Aemilia, then, was a killer – a prolific killer – but she was not Felix’s killer. As to who wielded the fatal knife, there seemed no clue. It had been in the dark of the night, in silence, in shadow. There had been nothing left behind to indicate the murderer’s identity.
It was with what had been taken that their hope now rested. “We’ve posted word throughout the city. If any of Felix’s goods show up at any of the stalls, or the pawn shops, we’ll hear about it.” He nodded with more confidence than she could feel. “It may take some time before they get comfortable showing their face; but they always do, my lady. And we’ll catch ‘em.”
Chapter Forty-One
Dusk had settled, and Cassia felt dead to the world. She was readying to turn in when a second messenger arrived. She recognized the messenger as one of Felix’s men, a scribe she’d seen now and again as they drew up their plans. Felix had seemed to trust him, and she, therefore, was inclined to think well of him. “Marius! Oh Marius, what a business.”

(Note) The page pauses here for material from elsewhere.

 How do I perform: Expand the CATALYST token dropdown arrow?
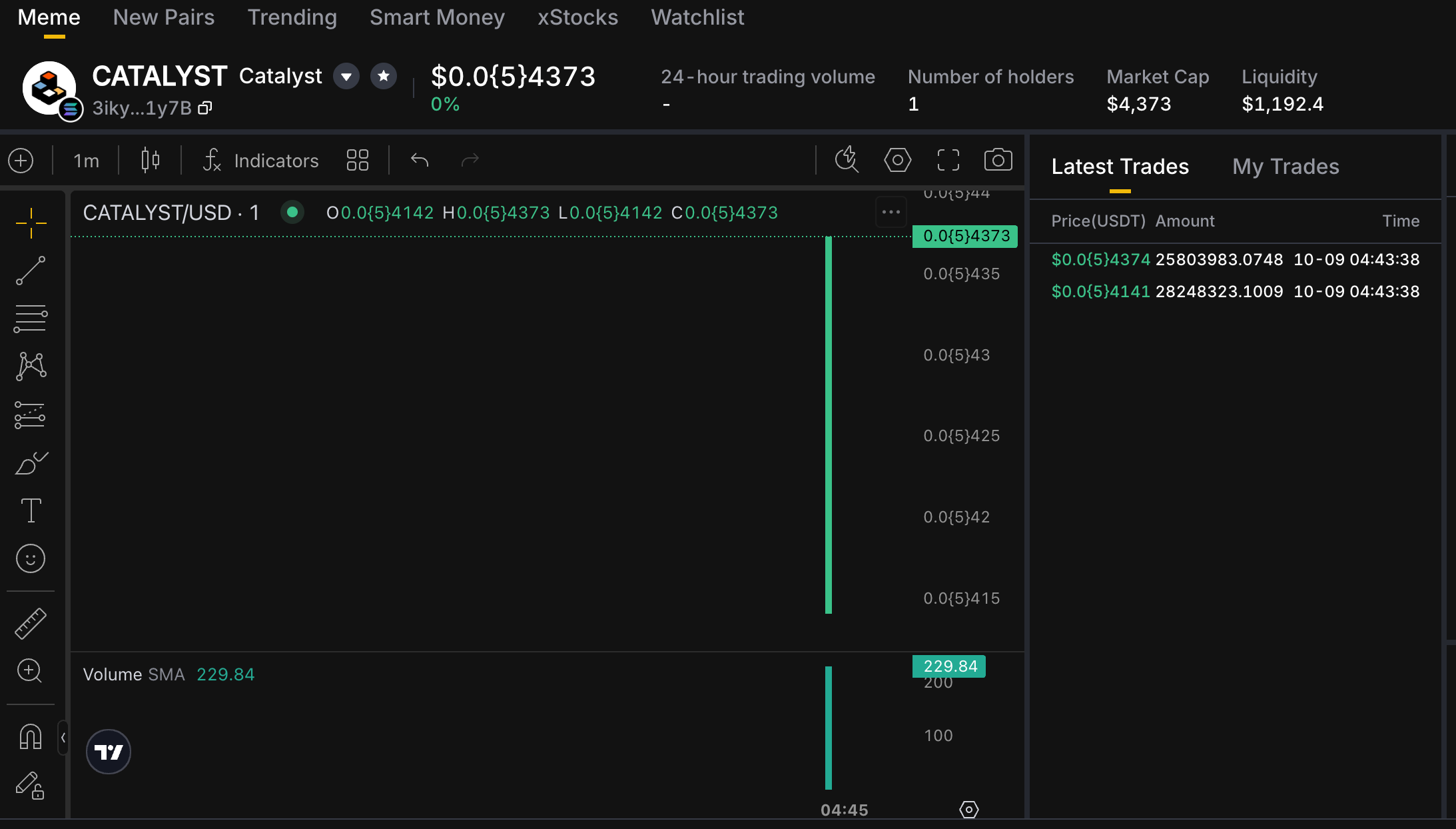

The young man bowed. “Empress,” he said. “Thank you for receiving me. I am come on behalf of my master.”
Her brow creased. “Felix?”
He nodded. “He entrusted me with these, my lady, for you and the Northman. I was to deliver them if something happened to him.” He produced a handful of scrolls from the leather pouch that hung across his shoulder.
“If something happened to him?” She reached out with trembling hands for the papers. “You mean, he knew he was in danger?”
“I don’t know, Empress. I only know that he regarded these, whatever they are, as the work of his life. He told me so. He told me that you would understand when you saw them.”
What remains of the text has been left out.